- AIM OF THE EXERCISE:
Could you convert the material below into a JSON list of strings, with one string per line and blank lines left out?

- THE DATA:
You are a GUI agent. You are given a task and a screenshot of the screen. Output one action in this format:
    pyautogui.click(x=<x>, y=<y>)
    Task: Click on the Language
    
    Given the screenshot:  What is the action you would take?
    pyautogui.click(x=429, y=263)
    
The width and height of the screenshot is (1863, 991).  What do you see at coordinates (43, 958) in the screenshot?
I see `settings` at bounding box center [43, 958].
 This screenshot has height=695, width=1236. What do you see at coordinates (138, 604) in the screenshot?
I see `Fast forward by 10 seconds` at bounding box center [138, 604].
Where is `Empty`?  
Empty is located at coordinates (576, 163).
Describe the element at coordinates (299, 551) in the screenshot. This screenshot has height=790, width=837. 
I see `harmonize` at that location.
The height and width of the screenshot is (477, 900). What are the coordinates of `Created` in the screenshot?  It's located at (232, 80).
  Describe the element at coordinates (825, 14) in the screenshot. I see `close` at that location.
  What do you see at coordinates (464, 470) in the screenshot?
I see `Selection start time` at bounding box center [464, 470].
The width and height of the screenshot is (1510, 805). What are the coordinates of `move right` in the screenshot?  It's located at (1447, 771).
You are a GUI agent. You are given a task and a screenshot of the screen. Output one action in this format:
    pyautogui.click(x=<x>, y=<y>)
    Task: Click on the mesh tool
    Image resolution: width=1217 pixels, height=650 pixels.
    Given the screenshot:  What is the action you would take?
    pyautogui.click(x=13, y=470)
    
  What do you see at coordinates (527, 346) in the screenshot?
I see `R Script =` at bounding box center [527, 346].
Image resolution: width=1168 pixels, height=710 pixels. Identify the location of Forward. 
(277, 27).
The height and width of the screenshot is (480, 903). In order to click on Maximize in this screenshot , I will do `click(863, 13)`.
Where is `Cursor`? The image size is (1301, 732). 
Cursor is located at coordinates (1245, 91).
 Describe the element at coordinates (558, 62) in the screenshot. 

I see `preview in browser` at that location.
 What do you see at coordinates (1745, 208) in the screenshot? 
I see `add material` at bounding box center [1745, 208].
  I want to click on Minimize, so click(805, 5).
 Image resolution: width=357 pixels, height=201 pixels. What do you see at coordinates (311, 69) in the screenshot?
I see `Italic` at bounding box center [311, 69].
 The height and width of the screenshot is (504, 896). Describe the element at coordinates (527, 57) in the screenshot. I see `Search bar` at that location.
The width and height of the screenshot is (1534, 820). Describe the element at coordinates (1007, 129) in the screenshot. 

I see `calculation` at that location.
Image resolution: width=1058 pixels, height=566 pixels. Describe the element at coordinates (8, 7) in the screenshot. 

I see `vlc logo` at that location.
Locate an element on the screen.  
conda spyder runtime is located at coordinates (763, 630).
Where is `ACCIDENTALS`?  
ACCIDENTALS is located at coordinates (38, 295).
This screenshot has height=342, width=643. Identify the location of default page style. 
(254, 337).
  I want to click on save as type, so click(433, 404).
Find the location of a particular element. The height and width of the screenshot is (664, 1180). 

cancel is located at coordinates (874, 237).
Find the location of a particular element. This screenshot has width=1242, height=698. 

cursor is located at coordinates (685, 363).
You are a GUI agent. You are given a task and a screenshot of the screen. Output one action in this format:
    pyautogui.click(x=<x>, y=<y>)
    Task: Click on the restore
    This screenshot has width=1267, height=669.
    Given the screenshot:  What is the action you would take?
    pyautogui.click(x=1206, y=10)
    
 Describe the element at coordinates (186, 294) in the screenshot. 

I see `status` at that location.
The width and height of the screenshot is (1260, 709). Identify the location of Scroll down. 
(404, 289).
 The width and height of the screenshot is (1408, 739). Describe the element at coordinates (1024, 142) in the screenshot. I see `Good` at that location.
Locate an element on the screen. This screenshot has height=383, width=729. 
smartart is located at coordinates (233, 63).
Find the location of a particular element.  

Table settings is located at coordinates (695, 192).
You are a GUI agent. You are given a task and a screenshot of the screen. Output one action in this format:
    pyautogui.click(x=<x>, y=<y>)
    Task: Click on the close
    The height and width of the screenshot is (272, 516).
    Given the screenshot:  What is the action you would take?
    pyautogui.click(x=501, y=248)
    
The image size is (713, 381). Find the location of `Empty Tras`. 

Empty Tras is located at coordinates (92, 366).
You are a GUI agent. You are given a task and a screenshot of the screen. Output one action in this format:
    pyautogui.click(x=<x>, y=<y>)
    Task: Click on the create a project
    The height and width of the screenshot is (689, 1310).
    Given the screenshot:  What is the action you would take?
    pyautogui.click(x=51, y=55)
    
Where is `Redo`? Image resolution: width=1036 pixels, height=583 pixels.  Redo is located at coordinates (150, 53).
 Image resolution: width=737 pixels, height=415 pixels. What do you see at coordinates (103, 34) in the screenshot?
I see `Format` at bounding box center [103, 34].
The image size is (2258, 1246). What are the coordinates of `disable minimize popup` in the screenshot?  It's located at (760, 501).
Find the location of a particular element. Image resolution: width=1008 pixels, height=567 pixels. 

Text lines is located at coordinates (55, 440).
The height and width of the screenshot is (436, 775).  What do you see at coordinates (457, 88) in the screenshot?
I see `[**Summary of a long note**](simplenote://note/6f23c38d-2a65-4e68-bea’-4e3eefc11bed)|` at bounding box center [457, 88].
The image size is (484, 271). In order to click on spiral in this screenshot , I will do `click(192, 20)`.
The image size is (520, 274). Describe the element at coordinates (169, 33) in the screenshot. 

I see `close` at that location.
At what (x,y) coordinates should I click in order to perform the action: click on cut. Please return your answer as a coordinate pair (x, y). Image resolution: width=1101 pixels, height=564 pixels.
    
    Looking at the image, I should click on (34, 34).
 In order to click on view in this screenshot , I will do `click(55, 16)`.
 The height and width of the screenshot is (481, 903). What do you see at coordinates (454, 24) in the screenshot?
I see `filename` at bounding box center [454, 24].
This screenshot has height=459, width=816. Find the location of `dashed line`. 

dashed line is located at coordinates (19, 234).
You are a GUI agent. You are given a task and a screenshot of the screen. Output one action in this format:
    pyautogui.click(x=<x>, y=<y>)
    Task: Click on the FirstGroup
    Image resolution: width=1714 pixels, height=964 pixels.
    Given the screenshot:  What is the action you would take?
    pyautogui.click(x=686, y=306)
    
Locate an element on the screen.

- ANSWER IN FULL:
[
  "You are a GUI agent. You are given a task and a screenshot of the screen. Output one action in this format:",
  "    pyautogui.click(x=<x>, y=<y>)",
  "    Task: Click on the Language",
  "    Given the screenshot:  What is the action you would take?",
  "    pyautogui.click(x=429, y=263)",
  "The width and height of the screenshot is (1863, 991).  What do you see at coordinates (43, 958) in the screenshot?",
  "I see `settings` at bounding box center [43, 958].",
  " This screenshot has height=695, width=1236. What do you see at coordinates (138, 604) in the screenshot?",
  "I see `Fast forward by 10 seconds` at bounding box center [138, 604].",
  "Where is `Empty`?  ",
  "Empty is located at coordinates (576, 163).",
  "Describe the element at coordinates (299, 551) in the screenshot. This screenshot has height=790, width=837. ",
  "I see `harmonize` at that location.",
  "The height and width of the screenshot is (477, 900). What are the coordinates of `Created` in the screenshot?  It's located at (232, 80).",
  "  Describe the element at coordinates (825, 14) in the screenshot. I see `close` at that location.",
  "  What do you see at coordinates (464, 470) in the screenshot?",
  "I see `Selection start time` at bounding box center [464, 470].",
  "The width and height of the screenshot is (1510, 805). What are the coordinates of `move right` in the screenshot?  It's located at (1447, 771).",
  "You are a GUI agent. You are given a task and a screenshot of the screen. Output one action in this format:",
  "    pyautogui.click(x=<x>, y=<y>)",
  "    Task: Click on the mesh tool",
  "    Image resolution: width=1217 pixels, height=650 pixels.",
  "    Given the screenshot:  What is the action you would take?",
  "    pyautogui.click(x=13, y=470)",
  "  What do you see at coordinates (527, 346) in the screenshot?",
  "I see `R Script =` at bounding box center [527, 346].",
  "Image resolution: width=1168 pixels, height=710 pixels. Identify the location of Forward. ",
  "(277, 27).",
  "The height and width of the screenshot is (480, 903). In order to click on Maximize in this screenshot , I will do `click(863, 13)`.",
  "Where is `Cursor`? The image size is (1301, 732). ",
  "Cursor is located at coordinates (1245, 91).",
  " Describe the element at coordinates (558, 62) in the screenshot. ",
  "I see `preview in browser` at that location.",
  " What do you see at coordinates (1745, 208) in the screenshot? ",
  "I see `add material` at bounding box center [1745, 208].",
  "  I want to click on Minimize, so click(805, 5).",
  " Image resolution: width=357 pixels, height=201 pixels. What do you see at coordinates (311, 69) in the screenshot?",
  "I see `Italic` at bounding box center [311, 69].",
  " The height and width of the screenshot is (504, 896). Describe the element at coordinates (527, 57) in the screenshot. I see `Search bar` at that location.",
  "The width and height of the screenshot is (1534, 820). Describe the element at coordinates (1007, 129) in the screenshot. ",
  "I see `calculation` at that location.",
  "Image resolution: width=1058 pixels, height=566 pixels. Describe the element at coordinates (8, 7) in the screenshot. ",
  "I see `vlc logo` at that location.",
  "Locate an element on the screen.  ",
  "conda spyder runtime is located at coordinates (763, 630).",
  "Where is `ACCIDENTALS`?  ",
  "ACCIDENTALS is located at coordinates (38, 295).",
  "This screenshot has height=342, width=643. Identify the location of default page style. ",
  "(254, 337).",
  "  I want to click on save as type, so click(433, 404).",
  "Find the location of a particular element. The height and width of the screenshot is (664, 1180). ",
  "cancel is located at coordinates (874, 237).",
  "Find the location of a particular element. This screenshot has width=1242, height=698. ",
  "cursor is located at coordinates (685, 363).",
  "You are a GUI agent. You are given a task and a screenshot of the screen. Output one action in this format:",
  "    pyautogui.click(x=<x>, y=<y>)",
  "    Task: Click on the restore",
  "    This screenshot has width=1267, height=669.",
  "    Given the screenshot:  What is the action you would take?",
  "    pyautogui.click(x=1206, y=10)",
  " Describe the element at coordinates (186, 294) in the screenshot. ",
  "I see `status` at that location.",
  "The width and height of the screenshot is (1260, 709). Identify the location of Scroll down. ",
  "(404, 289).",
  " The width and height of the screenshot is (1408, 739). Describe the element at coordinates (1024, 142) in the screenshot. I see `Good` at that location.",
  "Locate an element on the screen. This screenshot has height=383, width=729. ",
  "smartart is located at coordinates (233, 63).",
  "Find the location of a particular element.  ",
  "Table settings is located at coordinates (695, 192).",
  "You are a GUI agent. You are given a task and a screenshot of the screen. Output one action in this format:",
  "    pyautogui.click(x=<x>, y=<y>)",
  "    Task: Click on the close",
  "    The height and width of the screenshot is (272, 516).",
  "    Given the screenshot:  What is the action you would take?",
  "    pyautogui.click(x=501, y=248)",
  "The image size is (713, 381). Find the location of `Empty Tras`. ",
  "Empty Tras is located at coordinates (92, 366).",
  "You are a GUI agent. You are given a task and a screenshot of the screen. Output one action in this format:",
  "    pyautogui.click(x=<x>, y=<y>)",
  "    Task: Click on the create a project",
  "    The height and width of the screenshot is (689, 1310).",
  "    Given the screenshot:  What is the action you would take?",
  "    pyautogui.click(x=51, y=55)",
  "Where is `Redo`? Image resolution: width=1036 pixels, height=583 pixels.  Redo is located at coordinates (150, 53).",
  " Image resolution: width=737 pixels, height=415 pixels. What do you see at coordinates (103, 34) in the screenshot?",
  "I see `Format` at bounding box center [103, 34].",
  "The image size is (2258, 1246). What are the coordinates of `disable minimize popup` in the screenshot?  It's located at (760, 501).",
  "Find the location of a particular element. Image resolution: width=1008 pixels, height=567 pixels. ",
  "Text lines is located at coordinates (55, 440).",
  "The height and width of the screenshot is (436, 775).  What do you see at coordinates (457, 88) in the screenshot?",
  "I see `[**Summary of a long note**](simplenote://note/6f23c38d-2a65-4e68-bea’-4e3eefc11bed)|` at bounding box center [457, 88].",
  "The image size is (484, 271). In order to click on spiral in this screenshot , I will do `click(192, 20)`.",
  "The image size is (520, 274). Describe the element at coordinates (169, 33) in the screenshot. ",
  "I see `close` at that location.",
  "At what (x,y) coordinates should I click in order to perform the action: click on cut. Please return your answer as a coordinate pair (x, y). Image resolution: width=1101 pixels, height=564 pixels.",
  "    Looking at the image, I should click on (34, 34).",
  " In order to click on view in this screenshot , I will do `click(55, 16)`.",
  " The height and width of the screenshot is (481, 903). What do you see at coordinates (454, 24) in the screenshot?",
  "I see `filename` at bounding box center [454, 24].",
  "This screenshot has height=459, width=816. Find the location of `dashed line`. ",
  "dashed line is located at coordinates (19, 234).",
  "You are a GUI agent. You are given a task and a screenshot of the screen. Output one action in this format:",
  "    pyautogui.click(x=<x>, y=<y>)",
  "    Task: Click on the FirstGroup",
  "    Image resolution: width=1714 pixels, height=964 pixels.",
  "    Given the screenshot:  What is the action you would take?",
  "    pyautogui.click(x=686, y=306)",
  "Locate an element on the screen."
]